那些年,于冬负责在外面跑发行,为了拿片子陪人喝酒喝到吐。而臧黎璐就挺着大肚子在公司守后方,还要兼顾那少得可怜的现金流。直到2001年,他们拿到了那张极其稀缺的“电影发行许可证”。
也就是在那之后,短短几年,公司手里握着上百部电影的发行权,财富像滚雪球一样膨胀。但人性这东西,往往经得起风雨,却经不起富贵。转折点发生在2007年,这是一个在臧黎璐记忆里被反复碾压的年份。
当时她正怀着二胎,身体沉重。而丈夫于冬开始频繁地夜不归宿,借口总是很多,应酬、谈生意、为了公司的未来。直到某天深夜,家里的电话铃声凄厉地响了起来。电话那头不是加班晚归的报备,而是一个女人的声音。
按照臧黎璐后来的回忆,甚至在某些场合被指认为就是金巧巧。对方的话简洁而致命:“于冬爱上我了,你们赶紧离婚吧。”这通电话像一把尖刀直接挑破了这段婚姻最后的体面。那个曾在岳父面前发誓的年轻人,那个在出租屋里和她分吃一碗面的丈夫,死在了名利场里。
接下来的三年,是漫长的拉锯战。到了2010年,臧黎璐累了,为了能快速带着孩子脱身,她签下了一份在今天看来极不划算的离婚协议。
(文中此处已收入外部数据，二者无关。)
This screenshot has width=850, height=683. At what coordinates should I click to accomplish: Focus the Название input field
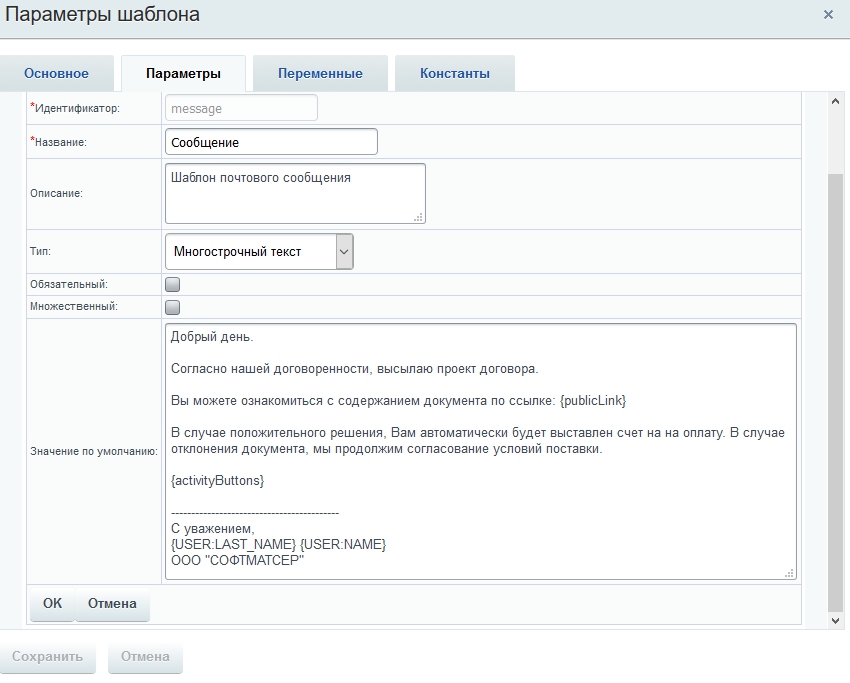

她放弃了博纳影业的股权,那是只正在下金蛋的母鸡。作为交换,于冬承诺支付给她一笔现金补偿:上市前付2000万,上市后再付2000万。这在商业博弈中叫作“债转股”的逆向操作。
臧黎璐以为自己拿到了安全的现金债权,却低估了人性的下限。当半笔钱到账时,博纳成功在纳斯达克敲钟,于冬的身价翻了几倍之后,他对这剩下的2000万突然“失忆”了。
2014年,当金巧巧逐步入局,甚至有传言称臧黎璐原本的股权份额被稀释、被排挤时,她终于被逼到了墙角。钱没拿到,公司创始人的身份被抹去,连带着孩子们应得的保障也岌岌可危。这就是为什么当戛纳的红毯秀上演时,她选择了法庭见。
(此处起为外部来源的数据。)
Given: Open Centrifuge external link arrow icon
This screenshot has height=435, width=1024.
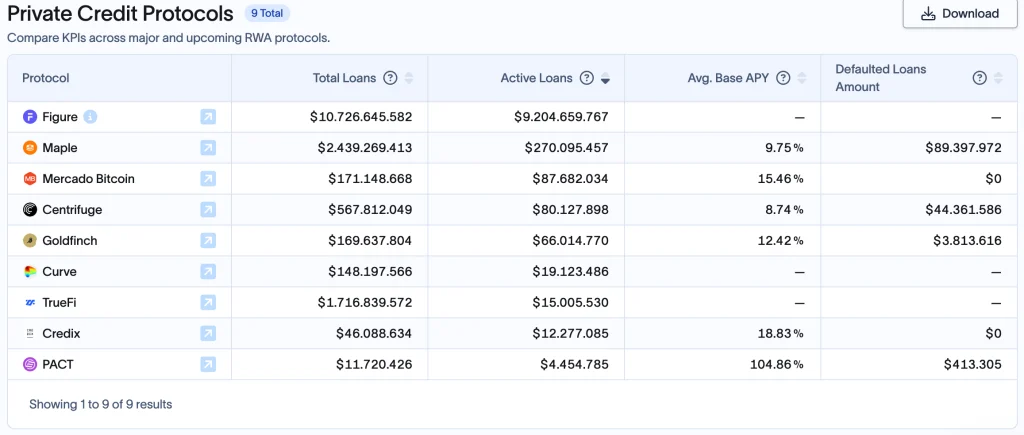Looking at the screenshot, I should click(x=207, y=210).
有人劝她“见好就收”,有人在网络上攻击她的隐私,甚至有人质疑她是不是想蹭前夫的热度。但法律讲究的是证据,不是谁的声音大。那份白纸黑字的离婚协议,那段无法抹去的共同创业史成了她手里最后的武器。这场官司打了两年,从2014年打到2016年。